M. Looney a rejeté les critiques formulées par les investisseurs et les analystes selon lesquelles l'entreprise va trop vite et dépense trop d'argent dans les carburants à faible teneur en carbone et les énergies renouvelables, dont les rendements pâlissent par rapport à ceux du pétrole et du gaz d'aujourd'hui.

"Nous nous développerons dans des secteurs qui ne seront pas corrélés au prix du pétrole. Cela sera très, très précieux", a-t-il déclaré.

"Nous pouvons nous asseoir ici aujourd'hui et nous demander si le pétrole va croître de 1 % par an, de 1,5 % ou de 0,5 %. Nous pouvons débattre du fait que le gaz naturel va croître de 2 %.

"Si je regarde le carburant d'aviation durable, les biocarburants, le biogaz, la recharge des véhicules électriques, ce sont des secteurs qui connaissent des taux de croissance à deux chiffres.

L'Agence internationale de l'énergie prévoit que la demande de biocarburants, qui représente aujourd'hui un petit marché, fera plus que doubler entre 2022 et 2030, à mesure que les gouvernements renforceront la réglementation sur le climat.

BP prévoit de dépenser 15 milliards de dollars d'ici à 2030 pour développer fortement ses activités dans le domaine des biocarburants et du biogaz, afin d'atteindre 170 000 bpj, contre une production de pétrole et de gaz de 2 millions de bpj. BP prévoit que les rendements des biocarburants atteindront au moins 15 %, comme ceux du pétrole et du gaz à l'heure actuelle.
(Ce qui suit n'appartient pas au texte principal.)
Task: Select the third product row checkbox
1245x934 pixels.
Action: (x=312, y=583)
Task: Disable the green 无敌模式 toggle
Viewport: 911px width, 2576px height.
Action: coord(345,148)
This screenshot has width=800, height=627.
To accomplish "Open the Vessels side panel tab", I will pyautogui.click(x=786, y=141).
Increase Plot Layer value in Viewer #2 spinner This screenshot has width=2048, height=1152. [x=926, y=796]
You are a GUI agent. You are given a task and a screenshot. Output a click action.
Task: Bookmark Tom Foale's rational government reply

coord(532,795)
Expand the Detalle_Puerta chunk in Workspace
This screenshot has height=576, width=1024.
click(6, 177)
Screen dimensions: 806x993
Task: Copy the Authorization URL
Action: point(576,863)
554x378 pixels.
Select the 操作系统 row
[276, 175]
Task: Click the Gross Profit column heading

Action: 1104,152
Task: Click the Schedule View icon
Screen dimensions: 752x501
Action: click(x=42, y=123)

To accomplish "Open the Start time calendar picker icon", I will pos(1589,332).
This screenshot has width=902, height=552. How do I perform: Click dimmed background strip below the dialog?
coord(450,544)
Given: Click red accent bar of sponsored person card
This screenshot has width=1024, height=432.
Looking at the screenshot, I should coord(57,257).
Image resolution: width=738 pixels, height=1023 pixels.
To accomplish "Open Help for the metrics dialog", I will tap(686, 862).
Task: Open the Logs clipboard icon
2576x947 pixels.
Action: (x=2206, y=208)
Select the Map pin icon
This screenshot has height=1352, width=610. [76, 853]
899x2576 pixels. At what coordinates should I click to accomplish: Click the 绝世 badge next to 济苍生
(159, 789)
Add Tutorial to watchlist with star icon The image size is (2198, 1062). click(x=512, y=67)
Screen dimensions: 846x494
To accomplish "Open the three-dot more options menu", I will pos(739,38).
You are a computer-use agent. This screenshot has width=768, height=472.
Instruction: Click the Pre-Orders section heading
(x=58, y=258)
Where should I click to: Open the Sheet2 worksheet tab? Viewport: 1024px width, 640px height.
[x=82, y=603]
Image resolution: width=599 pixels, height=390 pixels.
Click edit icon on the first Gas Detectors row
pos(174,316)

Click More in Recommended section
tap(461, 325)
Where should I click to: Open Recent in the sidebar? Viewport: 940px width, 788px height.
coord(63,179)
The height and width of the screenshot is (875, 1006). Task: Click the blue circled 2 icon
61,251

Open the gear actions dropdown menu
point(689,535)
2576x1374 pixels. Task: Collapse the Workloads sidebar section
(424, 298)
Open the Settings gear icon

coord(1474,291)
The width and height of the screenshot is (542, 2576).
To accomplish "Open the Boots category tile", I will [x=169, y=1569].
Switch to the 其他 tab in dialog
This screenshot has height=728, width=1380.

ON NE PEUT PAS SATISFAIRE TOUT LE MONDE

Les énergies renouvelables et les faibles émissions de carbone ne représentent encore qu'une petite partie du chiffre d'affaires du groupe.

Au premier semestre 2023, les "moteurs de croissance de la transition" ont représenté 700 millions de dollars sur un total de 23 milliards de dollars de bénéfices de base de BP.

M. Looney s'attend à ce que les bénéfices des activités de transition atteignent 3 à 4 milliards de dollars d'ici 2025, et jusqu'à 12 milliards de dollars d'ici 2030, soit environ un quart du total des bénéfices de base.

"La transition n'est pas synonyme de faibles rendements", a-t-il déclaré.

M. Looney, qui a rejoint BP à l'âge de 21 ans en tant qu'ingénieur dans la capitale écossaise du pétrole, Aberdeen, a déclaré que l'entreprise était "ma vie, à bien des égards", mais qu'il ne ressentait pas de ressentiment face aux critiques.

"Une chose que nous avons apprise après trois ans, c'est que nous ne satisferons jamais tout le monde", a déclaré M. Looney. "C'est impossible.